• [EXERCISE]: Your answer should reproduce the full set of records exactly as given.

%%

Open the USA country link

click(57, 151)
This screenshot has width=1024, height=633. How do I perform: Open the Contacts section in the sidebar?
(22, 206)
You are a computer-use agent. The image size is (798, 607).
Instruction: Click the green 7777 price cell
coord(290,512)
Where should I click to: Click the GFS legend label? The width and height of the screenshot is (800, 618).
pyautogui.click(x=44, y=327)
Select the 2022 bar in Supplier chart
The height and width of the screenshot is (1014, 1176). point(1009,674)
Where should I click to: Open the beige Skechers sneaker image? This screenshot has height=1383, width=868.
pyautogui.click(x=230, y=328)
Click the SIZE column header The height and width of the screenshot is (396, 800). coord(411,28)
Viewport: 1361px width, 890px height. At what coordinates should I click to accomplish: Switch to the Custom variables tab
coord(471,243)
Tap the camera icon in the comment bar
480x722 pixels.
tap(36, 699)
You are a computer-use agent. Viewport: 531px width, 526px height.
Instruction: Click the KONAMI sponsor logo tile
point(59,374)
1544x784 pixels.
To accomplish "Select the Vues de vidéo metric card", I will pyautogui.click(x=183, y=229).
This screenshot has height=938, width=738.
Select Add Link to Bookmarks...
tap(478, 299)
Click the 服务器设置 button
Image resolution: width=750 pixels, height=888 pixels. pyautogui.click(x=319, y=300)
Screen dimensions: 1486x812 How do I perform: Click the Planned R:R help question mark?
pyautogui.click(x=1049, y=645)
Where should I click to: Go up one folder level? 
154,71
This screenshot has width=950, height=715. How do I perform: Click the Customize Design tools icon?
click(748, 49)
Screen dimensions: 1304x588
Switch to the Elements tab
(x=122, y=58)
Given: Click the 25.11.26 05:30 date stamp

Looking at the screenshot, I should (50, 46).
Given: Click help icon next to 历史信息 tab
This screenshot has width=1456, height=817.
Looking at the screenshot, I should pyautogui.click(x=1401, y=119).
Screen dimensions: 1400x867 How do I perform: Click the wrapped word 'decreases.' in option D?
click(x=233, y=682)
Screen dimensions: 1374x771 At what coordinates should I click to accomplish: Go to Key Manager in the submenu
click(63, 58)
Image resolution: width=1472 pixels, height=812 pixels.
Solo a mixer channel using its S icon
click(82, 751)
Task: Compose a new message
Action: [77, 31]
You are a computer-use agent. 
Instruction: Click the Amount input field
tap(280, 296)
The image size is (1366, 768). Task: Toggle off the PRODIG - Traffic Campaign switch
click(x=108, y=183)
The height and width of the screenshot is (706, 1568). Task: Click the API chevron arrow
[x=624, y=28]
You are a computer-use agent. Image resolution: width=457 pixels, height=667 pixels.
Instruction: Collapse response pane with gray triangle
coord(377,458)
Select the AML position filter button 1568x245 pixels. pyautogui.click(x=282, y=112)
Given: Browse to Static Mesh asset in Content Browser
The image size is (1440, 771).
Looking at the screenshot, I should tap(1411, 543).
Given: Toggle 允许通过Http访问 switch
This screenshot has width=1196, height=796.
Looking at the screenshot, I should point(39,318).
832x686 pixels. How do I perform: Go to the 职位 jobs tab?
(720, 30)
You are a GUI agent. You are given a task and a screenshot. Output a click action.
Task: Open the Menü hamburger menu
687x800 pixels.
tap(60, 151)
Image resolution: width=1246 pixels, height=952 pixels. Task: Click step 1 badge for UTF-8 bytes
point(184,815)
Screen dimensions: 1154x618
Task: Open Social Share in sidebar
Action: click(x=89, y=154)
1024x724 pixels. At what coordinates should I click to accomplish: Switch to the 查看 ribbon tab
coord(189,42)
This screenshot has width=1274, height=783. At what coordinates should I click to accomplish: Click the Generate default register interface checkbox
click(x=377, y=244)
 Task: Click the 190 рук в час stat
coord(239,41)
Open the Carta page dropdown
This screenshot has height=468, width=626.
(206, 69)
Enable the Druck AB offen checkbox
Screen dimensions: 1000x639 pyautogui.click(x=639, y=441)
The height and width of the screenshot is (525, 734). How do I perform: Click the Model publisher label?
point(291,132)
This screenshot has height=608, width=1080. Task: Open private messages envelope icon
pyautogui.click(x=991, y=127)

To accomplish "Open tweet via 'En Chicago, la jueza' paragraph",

%%

• [TASK OUTPUT]:
Open the USA country link

click(57, 151)
This screenshot has width=1024, height=633. How do I perform: Open the Contacts section in the sidebar?
(22, 206)
You are a computer-use agent. The image size is (798, 607).
Instruction: Click the green 7777 price cell
coord(290,512)
Where should I click to: Click the GFS legend label? The width and height of the screenshot is (800, 618).
pyautogui.click(x=44, y=327)
Select the 2022 bar in Supplier chart
The height and width of the screenshot is (1014, 1176). point(1009,674)
Where should I click to: Open the beige Skechers sneaker image? This screenshot has height=1383, width=868.
pyautogui.click(x=230, y=328)
Click the SIZE column header The height and width of the screenshot is (396, 800). coord(411,28)
Viewport: 1361px width, 890px height. At what coordinates should I click to accomplish: Switch to the Custom variables tab
coord(471,243)
Tap the camera icon in the comment bar
480x722 pixels.
tap(36, 699)
You are a computer-use agent. Viewport: 531px width, 526px height.
Instruction: Click the KONAMI sponsor logo tile
point(59,374)
1544x784 pixels.
To accomplish "Select the Vues de vidéo metric card", I will pyautogui.click(x=183, y=229).
This screenshot has height=938, width=738.
Select Add Link to Bookmarks...
tap(478, 299)
Click the 服务器设置 button
Image resolution: width=750 pixels, height=888 pixels. pyautogui.click(x=319, y=300)
Screen dimensions: 1486x812 How do I perform: Click the Planned R:R help question mark?
pyautogui.click(x=1049, y=645)
Where should I click to: Go up one folder level? 
154,71
This screenshot has width=950, height=715. How do I perform: Click the Customize Design tools icon?
click(748, 49)
Screen dimensions: 1304x588
Switch to the Elements tab
(x=122, y=58)
Given: Click the 25.11.26 05:30 date stamp

Looking at the screenshot, I should (50, 46).
Given: Click help icon next to 历史信息 tab
This screenshot has width=1456, height=817.
Looking at the screenshot, I should pyautogui.click(x=1401, y=119).
Screen dimensions: 1400x867 How do I perform: Click the wrapped word 'decreases.' in option D?
click(x=233, y=682)
Screen dimensions: 1374x771 At what coordinates should I click to accomplish: Go to Key Manager in the submenu
click(63, 58)
Image resolution: width=1472 pixels, height=812 pixels.
Solo a mixer channel using its S icon
click(82, 751)
Task: Compose a new message
Action: [77, 31]
You are a computer-use agent. 
Instruction: Click the Amount input field
tap(280, 296)
The image size is (1366, 768). Task: Toggle off the PRODIG - Traffic Campaign switch
click(x=108, y=183)
The height and width of the screenshot is (706, 1568). Task: Click the API chevron arrow
[x=624, y=28]
You are a computer-use agent. Image resolution: width=457 pixels, height=667 pixels.
Instruction: Collapse response pane with gray triangle
coord(377,458)
Select the AML position filter button 1568x245 pixels. pyautogui.click(x=282, y=112)
Given: Browse to Static Mesh asset in Content Browser
The image size is (1440, 771).
Looking at the screenshot, I should tap(1411, 543).
Given: Toggle 允许通过Http访问 switch
This screenshot has width=1196, height=796.
Looking at the screenshot, I should point(39,318).
832x686 pixels. How do I perform: Go to the 职位 jobs tab?
(720, 30)
You are a GUI agent. You are given a task and a screenshot. Output a click action.
Task: Open the Menü hamburger menu
687x800 pixels.
tap(60, 151)
Image resolution: width=1246 pixels, height=952 pixels. Task: Click step 1 badge for UTF-8 bytes
point(184,815)
Screen dimensions: 1154x618
Task: Open Social Share in sidebar
Action: click(x=89, y=154)
1024x724 pixels. At what coordinates should I click to accomplish: Switch to the 查看 ribbon tab
coord(189,42)
This screenshot has width=1274, height=783. At what coordinates should I click to accomplish: Click the Generate default register interface checkbox
click(x=377, y=244)
 Task: Click the 190 рук в час stat
coord(239,41)
Open the Carta page dropdown
This screenshot has height=468, width=626.
(206, 69)
Enable the Druck AB offen checkbox
Screen dimensions: 1000x639 pyautogui.click(x=639, y=441)
The height and width of the screenshot is (525, 734). How do I perform: Click the Model publisher label?
point(291,132)
This screenshot has height=608, width=1080. Task: Open private messages envelope icon
pyautogui.click(x=991, y=127)

To accomplish "Open tweet via 'En Chicago, la jueza' paragraph",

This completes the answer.